▶ Task description: Select from the data all lines with the word "Viewport".

---- Input

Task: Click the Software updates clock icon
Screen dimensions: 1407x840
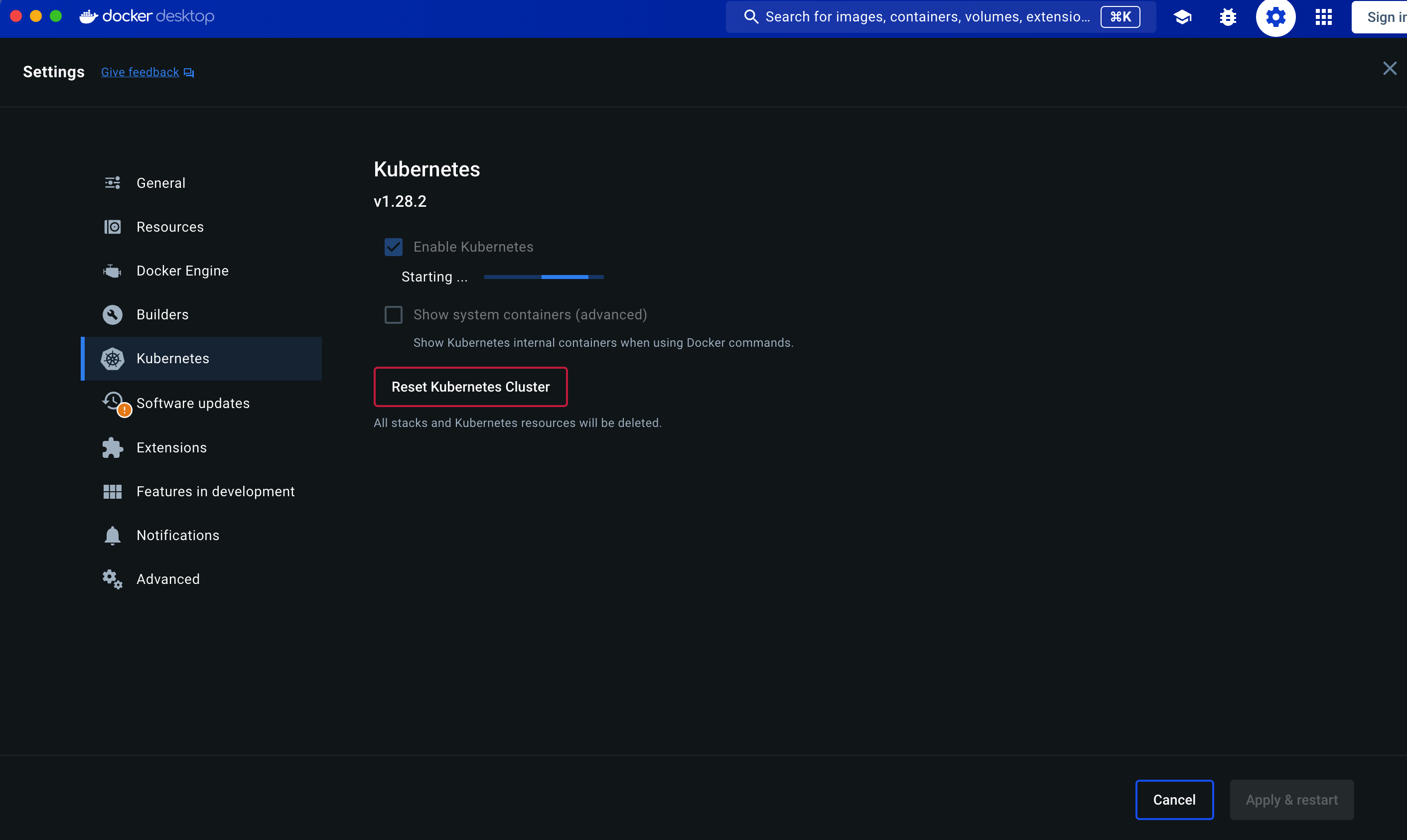Action: coord(112,402)
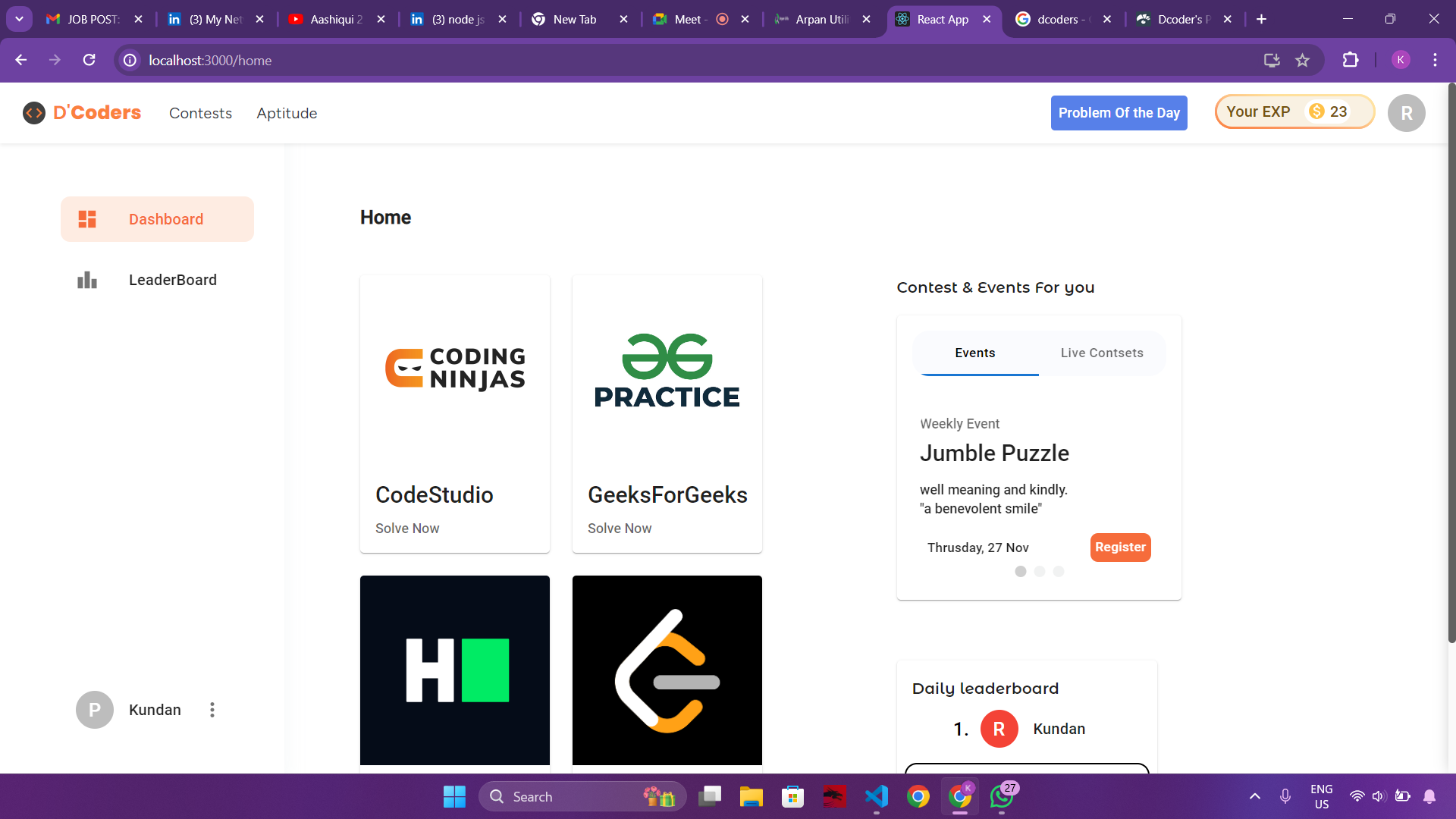
Task: Click the page vertical scrollbar
Action: (x=1451, y=364)
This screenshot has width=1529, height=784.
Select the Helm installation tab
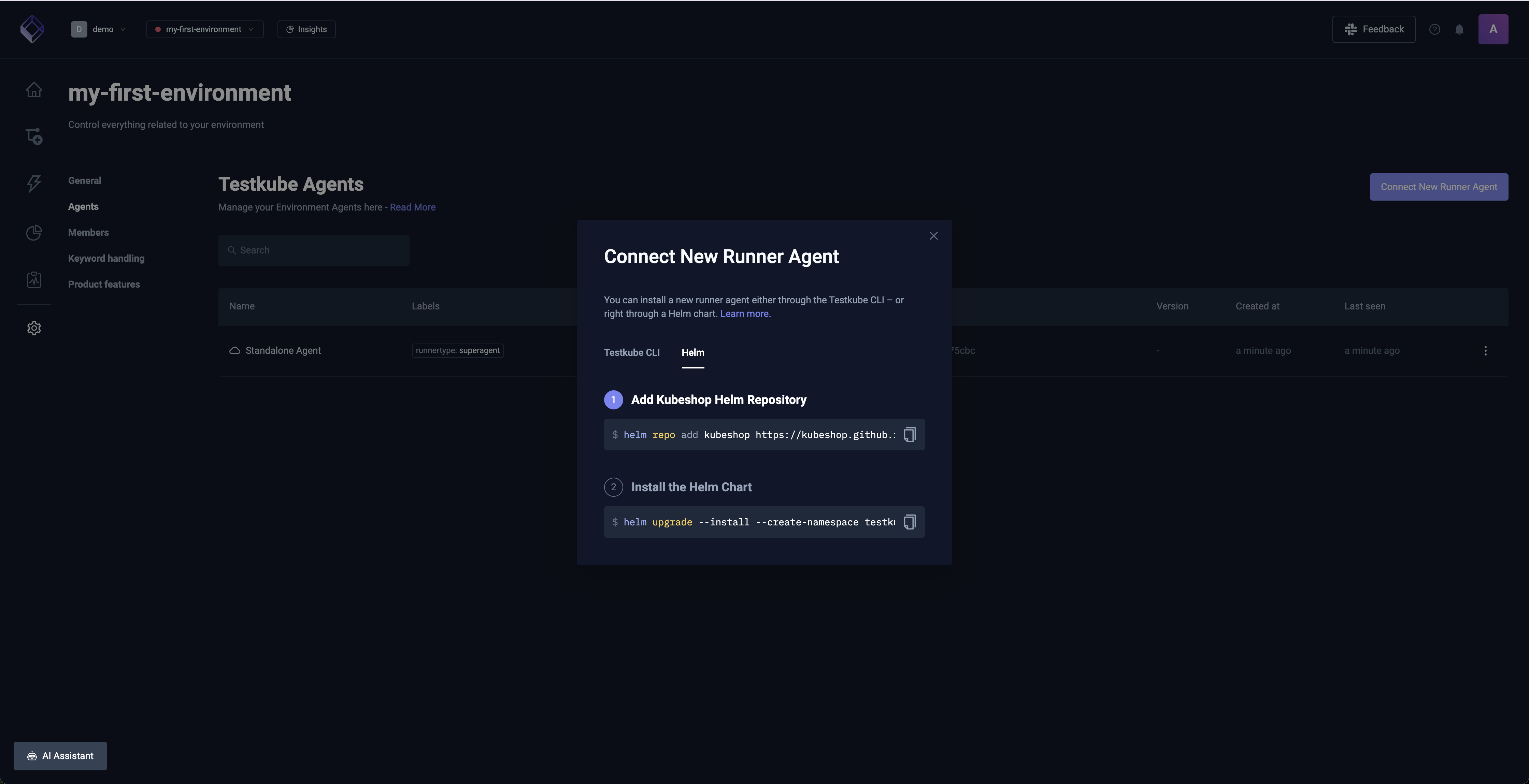(693, 352)
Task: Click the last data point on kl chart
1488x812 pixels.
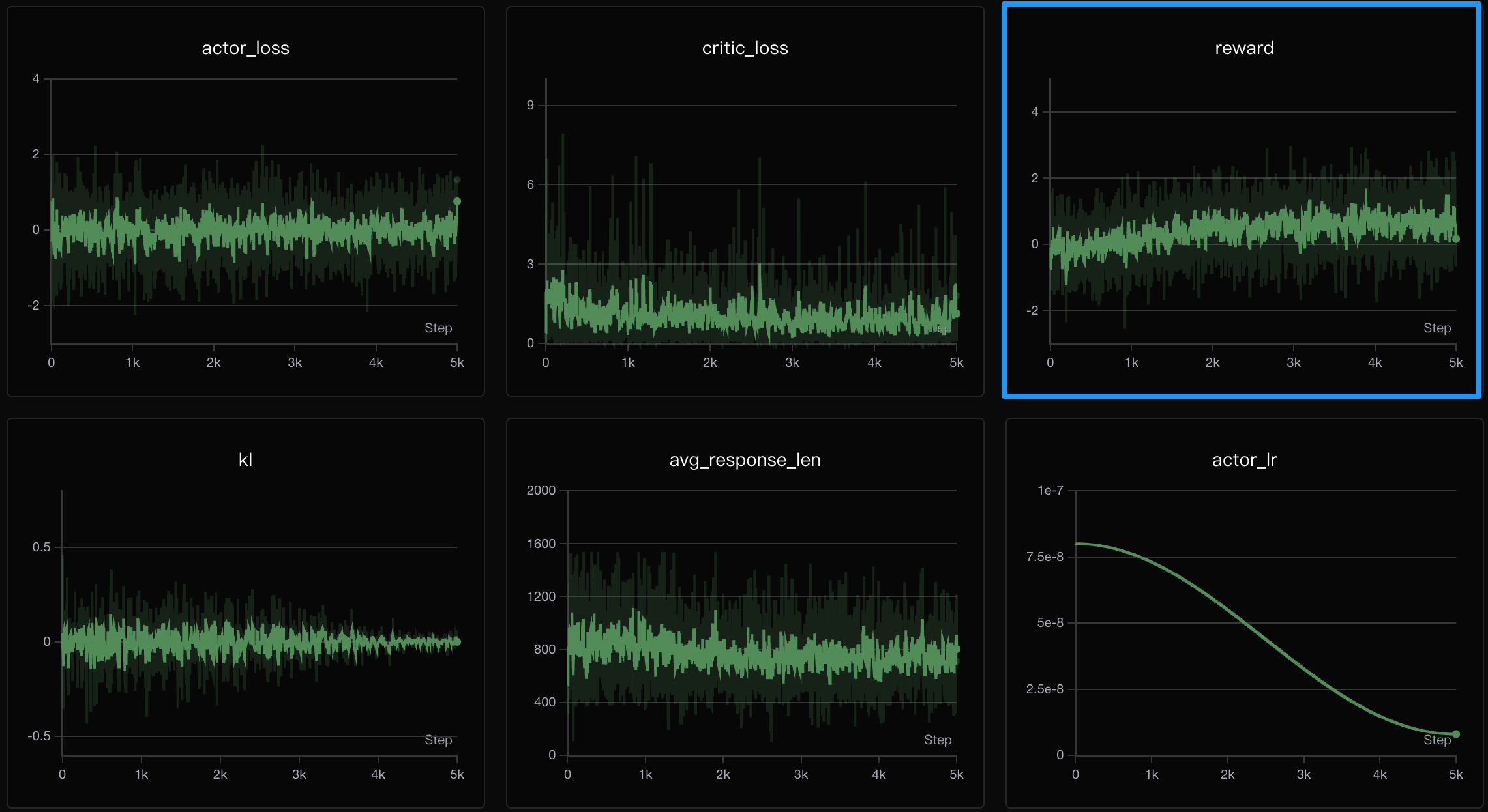Action: point(457,642)
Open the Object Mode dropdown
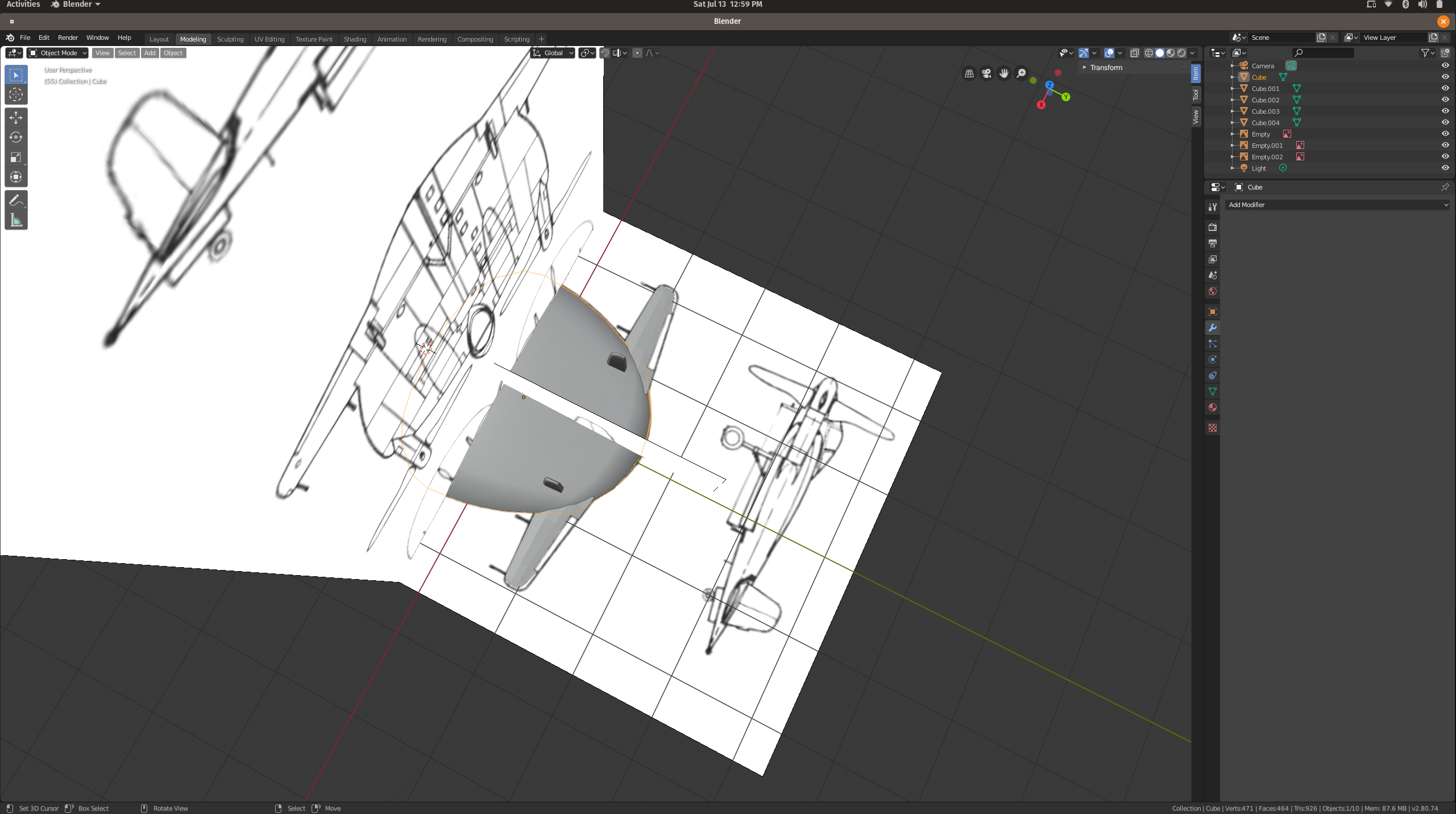This screenshot has height=814, width=1456. (58, 53)
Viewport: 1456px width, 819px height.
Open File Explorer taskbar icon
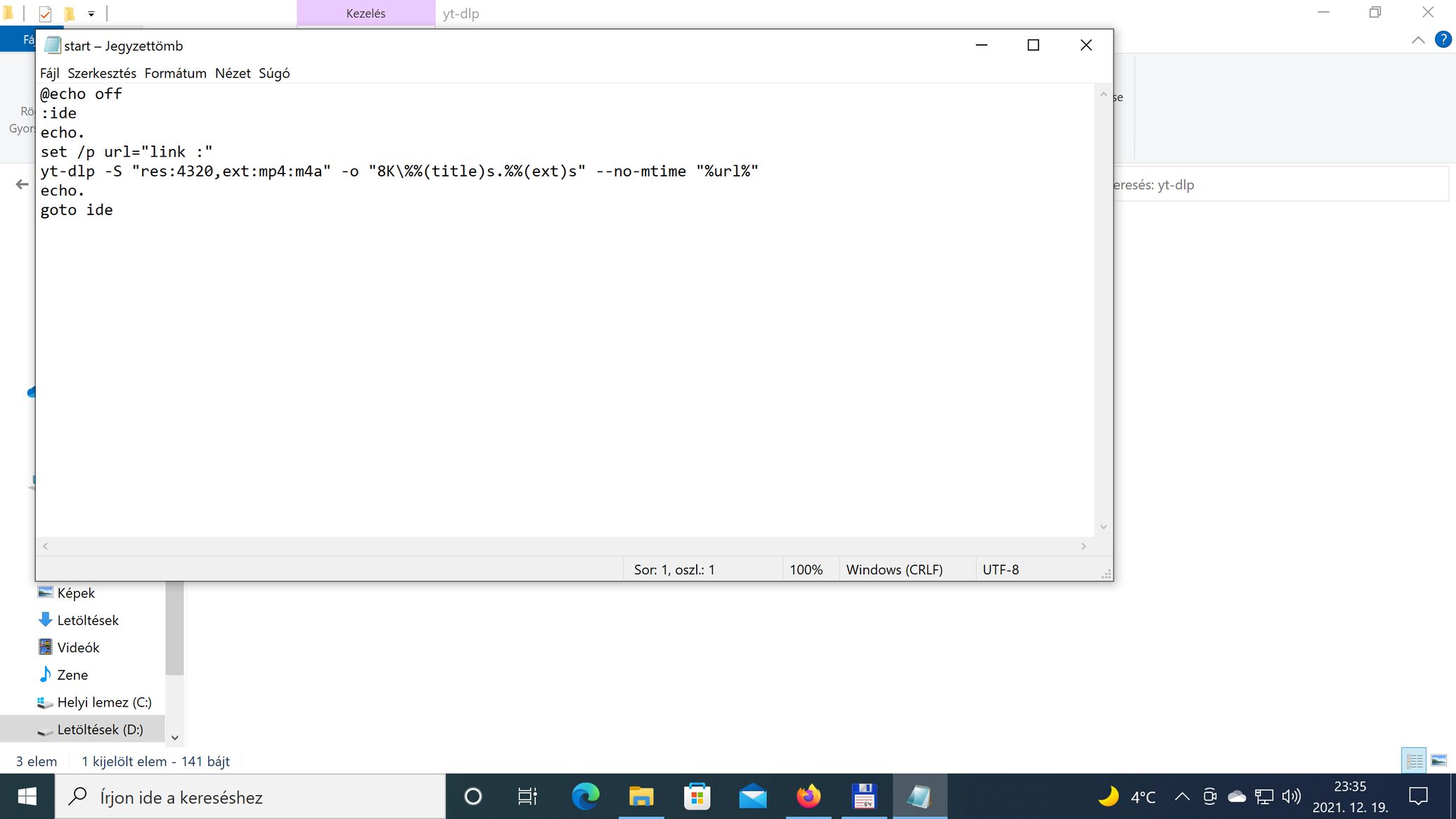[x=640, y=797]
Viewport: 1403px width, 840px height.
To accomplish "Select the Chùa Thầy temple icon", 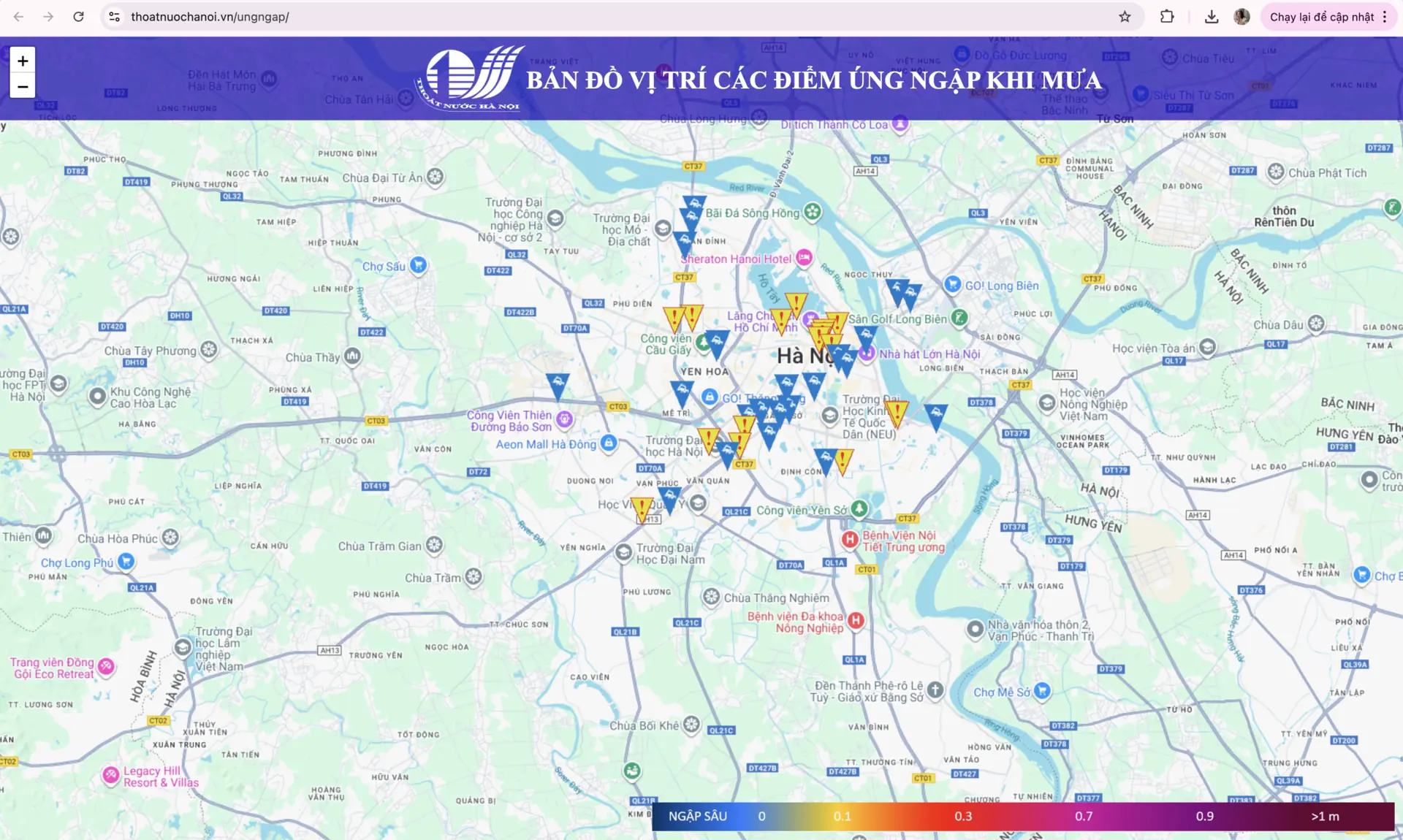I will 351,356.
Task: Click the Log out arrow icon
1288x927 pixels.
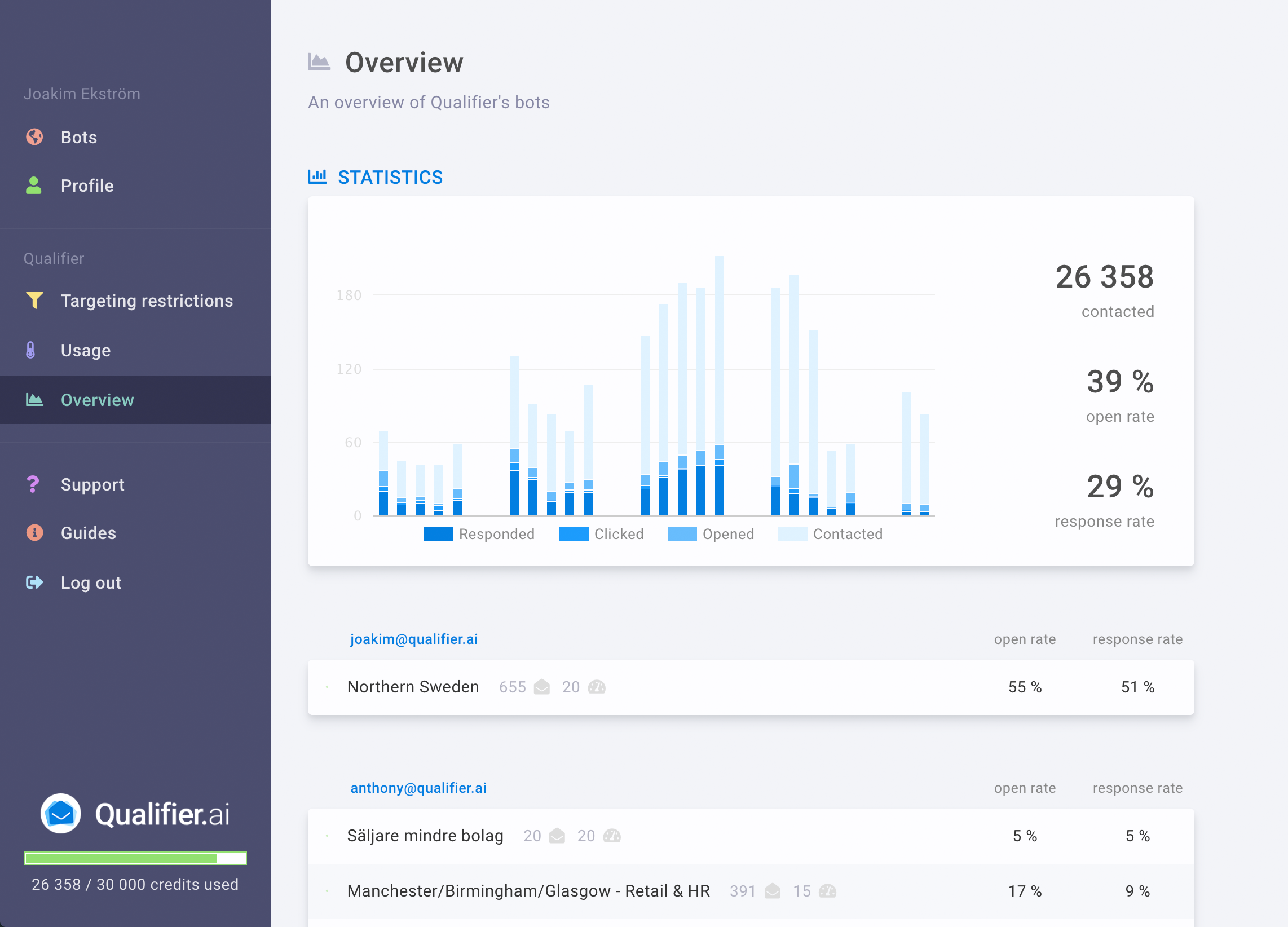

--------

▶ Exercise output:
Viewport: 1456px width, 819px height.
Viewport: 1403px width, 840px height.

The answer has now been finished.